* [List of tasks]
1) Copy the section of the dead letter queue transcript from "That's all right, also" to "Kafka [inaudible 00:19:59].".
2) Answer these questions from the dead letter queue transcript:
(a) In Jason Bell's railroad track comparison, what is at the end of the siding?
(b) In the canonical Connect dead letter queue story, which serialization fails?
(c) According to Tim Berglund, what kind of process is likely to take over once something goes to a dead letter queue?
3) Write the next part of the dead letter queue transcript, picking up after its final line.

* [Passage shown]
-.-.-

That's all right, also not on the brand today. This is my Star Wars-Magritte remix. [crosstalk 00:19:52]

Jason Bell:

That's excellent. I wore that t-shirt at Kafka [inaudible 00:19:59].

Tim Berglund:

Very good. Very good.

Jason Bell:

Anyway. So yeah, depending on what the customer focus is, 30 seconds of waiting for payment, a retry is actually the best thing. You don't want it in a dead letter queue because it just says, "Oh, there's a problem with payment. Please try later." Yeah, so from the customer experience, is that good or bad? And it was actually a really interesting post for me, but not necessarily about the customer side, but just say, "Retry, there's a timeout, retry again, there's a timeout, retry again, it's failed, DLQ." Then we manually handle it or we have a process to then handle it manually. It's not something I've tried myself, but I've been looking into it a lot and thinking actually that's a really good pattern. I like that because I don't want... And it's like that railroad track thing, isn't it? It's just there's a siding there and it's a dead end. There's a buffer at the end and that's it. And that's the dead letter queue as far as I'm concerned. It's like, "Off we go," and it stops.

Tim Berglund:

And you need to think of it as operationally expensive to end up there because somebody has to go look at it. The fundamental distinction I make here. So the Kafka Connect thing, if you have a topic with mixed serialization, there's JSON and, and Avro in there, and you're expecting it to be Avro on the sync connector. No. Well, I imagine it's happened, right?

Jason Bell:

Mixed serialization. I know it can happen.

Tim Berglund:

Yeah. This is the canonical Connect dead letter queue story because you have a messy topic just because of vagaries of life and Avro serialization fails. Okay, kick it to the dead letter queue. And now you've got a consumer on that that will reserialize in Avro and then you can... That's a nice computational, I know it's horrible to contemplate this, but [crosstalk 00:21:52]

Jason Bell:

It's just going round in my head. [crosstalk 00:21:54]

Tim Berglund:

Right. But the whole story is computational, okay. There's a program that knows what to do at every point. And that is using the connect feature called dead letter queue and that's responsible and fine. If this is your life, this is how you deal with it and we're here for you. The real distinction, the fundamental distinction I make here is when computational plans have failed, the programs that you have written can't even, then it goes to a dead letter queue. And probably there's going to be, as I put it, a mental process and not a computational one that takes over. Is that too simple?

-.-.-

* [Collected material]
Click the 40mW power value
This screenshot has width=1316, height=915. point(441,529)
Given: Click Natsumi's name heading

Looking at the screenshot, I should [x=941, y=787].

-.-.-

* [Results for each task]
1)
That's all right, also not on the brand today. This is my Star Wars-Magritte remix. [crosstalk 00:19:52]

Jason Bell:

That's excellent. I wore that t-shirt at Kafka [inaudible 00:19:59].

2)
(a) A buffer.
(b) Avro serialization.
(c) A mental process, not a computational one.

3)
Jason Bell:

No, but you got me thinking about something. No, it's not too simple. It is a case that, from what you just explained to me, my brain's going, "No, that's just wrong." You send it to a dead letter queue because it deserializes incorrectly, even though you've got mixed deserialization going on. No, that actually sounds like a kludge at that point and not actually a thought-out process. And it's actually something that I go on about, not just in Kafka, I mean generally, is when thinking about data to products. And let's be honest, we're all in data products. So it's thinking about end to end. What does that data look like at the start? Where's it going and how is it you're expecting it to look at the end? And at that point, if we bring Kafka into that equation, Kafka might just be the middle bit. Connect, Connect sync, database website, all of that all bringing all these services in. But I'm just thinking, is there a kit that you could do now in Kafka Connect to have commerce-separated deserializations?

Jason Bell:

There you go. I don't know, it just come to the top of my head. Because if you are saying, "Right, I'm going to send this JSON serialized downstream, and then next there's an Avro." Because the producer can come from two different places. What if one department's serializing in Avro and another department it's serializing in JSON, yet into the same topic? Yeah, that's interesting.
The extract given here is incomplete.